As deputy director of the FBI, Andrew McCabe “admonished” other FBI officials over leaks he himself authorized.
That’s one of the damning revelations the Justice Department’s Office of the Inspector General released in a Friday report.
“Crafty plan,” was how Ohio Rep. Jim Jordan described the McCabe revelationto The Daily Caller News Foundation.
McCabe berating other FBI officials over the leaks suggests he was “trying to cover his tracks,” House Judiciary Committee member Jordan said.
“Who does that?” Jordan asked rhetorically.
McCabe “lacked candor” in interviews in which he denied authorizing a subordinate to leak information about a Clinton Foundation investigation to The Wall Street Journal for an article published Oct. 30, 2016, investigators determined.
McCabe, who was fired on March 16, authorized the leaks “in a manner designed to advance his personal interests at the expense of Department leadership,” according to the report.

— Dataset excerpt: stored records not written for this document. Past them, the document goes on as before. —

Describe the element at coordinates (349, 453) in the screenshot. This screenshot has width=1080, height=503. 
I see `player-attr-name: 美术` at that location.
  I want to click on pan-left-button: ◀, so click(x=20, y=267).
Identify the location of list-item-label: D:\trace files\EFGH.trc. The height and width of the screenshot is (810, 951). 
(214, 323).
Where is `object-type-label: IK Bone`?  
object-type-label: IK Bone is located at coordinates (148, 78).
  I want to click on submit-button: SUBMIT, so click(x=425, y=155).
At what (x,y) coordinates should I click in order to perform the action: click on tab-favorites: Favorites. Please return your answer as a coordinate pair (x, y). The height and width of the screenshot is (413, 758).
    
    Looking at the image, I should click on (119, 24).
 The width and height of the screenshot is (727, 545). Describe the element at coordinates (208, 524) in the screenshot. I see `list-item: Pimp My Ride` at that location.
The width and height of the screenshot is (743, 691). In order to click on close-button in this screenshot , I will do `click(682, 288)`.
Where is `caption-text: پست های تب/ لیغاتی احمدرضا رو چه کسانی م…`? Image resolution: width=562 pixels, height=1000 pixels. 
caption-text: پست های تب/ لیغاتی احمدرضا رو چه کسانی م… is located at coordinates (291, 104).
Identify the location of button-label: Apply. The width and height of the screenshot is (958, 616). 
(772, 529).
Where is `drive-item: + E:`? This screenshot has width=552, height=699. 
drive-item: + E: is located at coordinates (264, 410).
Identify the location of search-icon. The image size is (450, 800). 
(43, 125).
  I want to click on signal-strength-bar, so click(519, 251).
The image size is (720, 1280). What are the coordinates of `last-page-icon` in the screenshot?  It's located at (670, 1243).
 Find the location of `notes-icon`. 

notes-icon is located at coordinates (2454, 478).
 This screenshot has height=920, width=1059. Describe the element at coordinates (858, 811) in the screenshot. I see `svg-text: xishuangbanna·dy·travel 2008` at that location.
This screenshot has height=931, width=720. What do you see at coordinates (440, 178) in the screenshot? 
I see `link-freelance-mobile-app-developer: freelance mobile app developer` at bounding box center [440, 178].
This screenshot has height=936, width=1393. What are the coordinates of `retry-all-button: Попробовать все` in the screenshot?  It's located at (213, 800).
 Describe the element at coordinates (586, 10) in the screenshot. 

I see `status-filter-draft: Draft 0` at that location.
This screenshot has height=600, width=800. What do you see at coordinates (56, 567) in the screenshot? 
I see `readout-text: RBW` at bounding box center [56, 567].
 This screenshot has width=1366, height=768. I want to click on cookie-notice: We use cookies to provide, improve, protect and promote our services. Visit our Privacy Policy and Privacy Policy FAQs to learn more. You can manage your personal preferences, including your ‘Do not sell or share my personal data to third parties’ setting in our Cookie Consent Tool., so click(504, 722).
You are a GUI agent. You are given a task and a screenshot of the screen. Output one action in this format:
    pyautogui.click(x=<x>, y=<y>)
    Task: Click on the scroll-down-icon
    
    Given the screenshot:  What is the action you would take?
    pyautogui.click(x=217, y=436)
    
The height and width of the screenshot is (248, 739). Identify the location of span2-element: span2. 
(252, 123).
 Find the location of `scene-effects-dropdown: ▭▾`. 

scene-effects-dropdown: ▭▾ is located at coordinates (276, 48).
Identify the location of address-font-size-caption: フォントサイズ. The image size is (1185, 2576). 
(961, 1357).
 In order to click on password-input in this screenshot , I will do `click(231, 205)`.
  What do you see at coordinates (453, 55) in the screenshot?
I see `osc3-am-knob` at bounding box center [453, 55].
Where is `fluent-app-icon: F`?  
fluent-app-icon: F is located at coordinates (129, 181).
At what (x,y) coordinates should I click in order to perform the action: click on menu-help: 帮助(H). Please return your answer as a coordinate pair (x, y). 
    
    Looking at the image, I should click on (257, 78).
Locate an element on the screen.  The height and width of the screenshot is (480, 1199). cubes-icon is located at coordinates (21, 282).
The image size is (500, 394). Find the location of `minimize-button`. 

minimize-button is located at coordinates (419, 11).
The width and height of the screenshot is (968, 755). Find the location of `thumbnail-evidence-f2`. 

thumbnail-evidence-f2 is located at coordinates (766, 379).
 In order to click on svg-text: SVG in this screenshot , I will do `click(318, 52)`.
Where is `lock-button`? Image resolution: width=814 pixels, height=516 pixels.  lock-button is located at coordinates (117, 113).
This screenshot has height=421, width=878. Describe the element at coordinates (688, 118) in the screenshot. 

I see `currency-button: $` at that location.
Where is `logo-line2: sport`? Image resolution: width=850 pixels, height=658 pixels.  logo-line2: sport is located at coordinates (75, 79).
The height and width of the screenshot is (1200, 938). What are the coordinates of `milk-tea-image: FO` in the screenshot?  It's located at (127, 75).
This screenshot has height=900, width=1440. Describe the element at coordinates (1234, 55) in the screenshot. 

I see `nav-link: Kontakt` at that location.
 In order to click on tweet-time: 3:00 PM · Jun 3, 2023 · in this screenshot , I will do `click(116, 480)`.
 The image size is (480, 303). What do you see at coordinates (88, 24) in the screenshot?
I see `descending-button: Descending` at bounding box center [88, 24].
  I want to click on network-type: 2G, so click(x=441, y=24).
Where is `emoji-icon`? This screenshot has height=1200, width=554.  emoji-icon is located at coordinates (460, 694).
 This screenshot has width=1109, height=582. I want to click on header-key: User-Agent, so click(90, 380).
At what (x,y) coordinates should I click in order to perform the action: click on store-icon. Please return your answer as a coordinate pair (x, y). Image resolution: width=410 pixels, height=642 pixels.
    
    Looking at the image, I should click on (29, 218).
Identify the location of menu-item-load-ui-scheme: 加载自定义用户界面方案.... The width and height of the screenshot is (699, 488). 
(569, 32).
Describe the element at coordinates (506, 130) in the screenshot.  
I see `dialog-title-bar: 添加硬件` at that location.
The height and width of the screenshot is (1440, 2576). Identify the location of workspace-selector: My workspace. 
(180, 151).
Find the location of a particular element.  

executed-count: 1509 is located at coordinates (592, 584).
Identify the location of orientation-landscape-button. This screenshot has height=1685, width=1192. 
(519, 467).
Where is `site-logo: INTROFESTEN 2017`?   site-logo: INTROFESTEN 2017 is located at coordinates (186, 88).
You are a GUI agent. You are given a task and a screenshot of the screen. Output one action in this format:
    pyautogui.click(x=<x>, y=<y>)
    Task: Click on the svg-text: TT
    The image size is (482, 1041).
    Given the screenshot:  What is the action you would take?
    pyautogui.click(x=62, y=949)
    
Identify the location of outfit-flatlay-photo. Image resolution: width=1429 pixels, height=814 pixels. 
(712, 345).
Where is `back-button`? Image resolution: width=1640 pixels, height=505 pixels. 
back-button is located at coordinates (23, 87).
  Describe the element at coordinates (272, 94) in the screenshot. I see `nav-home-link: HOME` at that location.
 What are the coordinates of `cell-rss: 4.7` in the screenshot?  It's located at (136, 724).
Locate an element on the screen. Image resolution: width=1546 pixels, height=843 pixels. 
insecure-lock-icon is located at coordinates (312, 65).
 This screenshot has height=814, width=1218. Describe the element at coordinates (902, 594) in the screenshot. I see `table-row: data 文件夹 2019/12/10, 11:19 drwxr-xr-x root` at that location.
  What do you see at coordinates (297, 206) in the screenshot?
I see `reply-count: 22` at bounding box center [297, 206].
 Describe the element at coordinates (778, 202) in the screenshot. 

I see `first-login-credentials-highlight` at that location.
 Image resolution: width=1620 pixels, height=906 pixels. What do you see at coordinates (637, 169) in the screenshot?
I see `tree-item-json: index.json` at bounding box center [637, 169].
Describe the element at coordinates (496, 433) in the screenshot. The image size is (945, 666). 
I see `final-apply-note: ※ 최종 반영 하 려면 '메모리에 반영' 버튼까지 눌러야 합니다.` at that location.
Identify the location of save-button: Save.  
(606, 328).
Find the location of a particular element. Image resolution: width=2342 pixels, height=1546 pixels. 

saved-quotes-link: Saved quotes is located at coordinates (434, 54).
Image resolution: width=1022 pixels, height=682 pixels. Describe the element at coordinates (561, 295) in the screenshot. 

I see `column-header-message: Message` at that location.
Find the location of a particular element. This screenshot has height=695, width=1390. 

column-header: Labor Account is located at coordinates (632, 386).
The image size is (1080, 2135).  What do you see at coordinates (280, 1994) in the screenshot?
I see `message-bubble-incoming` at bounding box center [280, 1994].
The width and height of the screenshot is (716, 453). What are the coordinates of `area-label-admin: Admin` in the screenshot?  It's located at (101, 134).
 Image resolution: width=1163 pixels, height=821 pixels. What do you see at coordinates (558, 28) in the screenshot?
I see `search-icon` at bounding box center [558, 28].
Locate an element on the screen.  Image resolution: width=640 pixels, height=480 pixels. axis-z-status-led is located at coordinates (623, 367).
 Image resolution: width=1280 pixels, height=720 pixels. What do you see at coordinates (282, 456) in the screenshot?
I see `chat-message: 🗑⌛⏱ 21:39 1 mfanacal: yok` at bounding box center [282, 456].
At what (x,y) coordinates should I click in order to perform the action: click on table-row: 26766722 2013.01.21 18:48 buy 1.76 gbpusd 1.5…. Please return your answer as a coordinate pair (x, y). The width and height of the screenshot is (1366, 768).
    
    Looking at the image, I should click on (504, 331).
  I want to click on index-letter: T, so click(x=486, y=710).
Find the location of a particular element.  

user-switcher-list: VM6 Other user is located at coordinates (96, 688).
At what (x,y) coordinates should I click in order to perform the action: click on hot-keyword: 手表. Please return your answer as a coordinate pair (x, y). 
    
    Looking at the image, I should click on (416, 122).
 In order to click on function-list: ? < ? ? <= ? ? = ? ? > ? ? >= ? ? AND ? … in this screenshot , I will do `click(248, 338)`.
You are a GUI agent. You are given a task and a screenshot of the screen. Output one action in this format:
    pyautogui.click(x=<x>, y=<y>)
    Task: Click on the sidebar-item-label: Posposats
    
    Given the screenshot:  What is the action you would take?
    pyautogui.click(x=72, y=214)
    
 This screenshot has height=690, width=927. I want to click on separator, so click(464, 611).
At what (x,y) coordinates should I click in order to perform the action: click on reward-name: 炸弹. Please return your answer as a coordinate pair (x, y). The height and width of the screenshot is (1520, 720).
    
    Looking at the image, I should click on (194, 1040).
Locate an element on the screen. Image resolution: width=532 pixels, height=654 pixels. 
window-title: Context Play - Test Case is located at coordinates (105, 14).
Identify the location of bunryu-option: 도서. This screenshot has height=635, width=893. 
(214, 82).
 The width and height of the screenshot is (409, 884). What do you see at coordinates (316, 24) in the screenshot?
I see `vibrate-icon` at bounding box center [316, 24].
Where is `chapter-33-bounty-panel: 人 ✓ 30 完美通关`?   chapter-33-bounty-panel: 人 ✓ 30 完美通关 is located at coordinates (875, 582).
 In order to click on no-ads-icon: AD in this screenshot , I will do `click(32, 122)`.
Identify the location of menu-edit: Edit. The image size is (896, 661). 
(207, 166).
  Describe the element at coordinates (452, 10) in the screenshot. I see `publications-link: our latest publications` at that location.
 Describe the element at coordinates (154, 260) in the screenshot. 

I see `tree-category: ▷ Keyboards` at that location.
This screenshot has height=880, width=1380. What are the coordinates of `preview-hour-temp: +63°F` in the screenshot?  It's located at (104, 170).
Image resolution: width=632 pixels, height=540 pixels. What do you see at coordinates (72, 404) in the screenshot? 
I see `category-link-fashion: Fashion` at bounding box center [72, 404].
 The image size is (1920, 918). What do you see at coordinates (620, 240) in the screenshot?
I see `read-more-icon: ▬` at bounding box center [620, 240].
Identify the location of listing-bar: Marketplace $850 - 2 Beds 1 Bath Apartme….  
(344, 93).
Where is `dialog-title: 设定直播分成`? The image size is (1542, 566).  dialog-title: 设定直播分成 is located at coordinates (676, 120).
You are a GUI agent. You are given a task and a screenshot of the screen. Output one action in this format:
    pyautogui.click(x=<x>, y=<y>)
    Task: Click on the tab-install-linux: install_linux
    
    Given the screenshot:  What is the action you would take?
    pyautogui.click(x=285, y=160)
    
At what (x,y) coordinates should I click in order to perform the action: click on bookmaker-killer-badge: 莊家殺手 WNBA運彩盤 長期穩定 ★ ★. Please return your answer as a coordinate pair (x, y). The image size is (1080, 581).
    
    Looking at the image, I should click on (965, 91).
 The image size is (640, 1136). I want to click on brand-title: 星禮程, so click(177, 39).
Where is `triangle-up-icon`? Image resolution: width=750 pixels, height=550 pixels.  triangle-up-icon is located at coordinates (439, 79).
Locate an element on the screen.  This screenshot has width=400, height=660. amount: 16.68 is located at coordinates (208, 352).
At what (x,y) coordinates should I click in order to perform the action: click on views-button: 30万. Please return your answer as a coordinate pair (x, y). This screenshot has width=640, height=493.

But not only did McCabe falsely deny being behind the leaks, he admonished two FBI executives over the disclosures, the IG report said.
One section of the document entails phone calls McCabe had with the Assistant Directors in Charge at both the New York and Washington, D.C., field offices following the publication of The Journal article.
The FBI officials “told us that they each received calls from McCabe admonishing them for leaks contained in the October 30 WSJ article about the [Clinton Foundation] Investigation,” the report says.
But during those conversations, McCabe did not reveal he was actually behind the leaks.
“At no time did McCabe disclose to either of them that McCabe had authorized Special Counsel to disclose information about the CF Investigation to the WSJ reporter,” the report reads.
McCabe was “ticked about leaks” in the Journal article, The New York official told the office of the inspector general. But the official “pushed back,” saying the New York agents were not privy to some of the information contained in the Journal piece.
The Washington official had a similar experience with McCabe.
McCabe called the Washington official and “admonished him regarding leaks in the article,” the official said. McCabe told the official to “get his house in order.”
McCabe did not recall calling either official to reprimand them over leaks, the FBI depute director said.
McCabe contacted the New York official again on Nov. 4 following the publication of another Wall Street Journal article that referred to the information McCabe had leaked. The official said McCabe was “angry.” McCabe said There “will be consequence[s] and get to bottom of it post elect[ion]. Need leaks to stop. Damaging to org,” the New York official wrote in his notes.
McCabe also did not recall details of that conversation, the FBI deputy director said.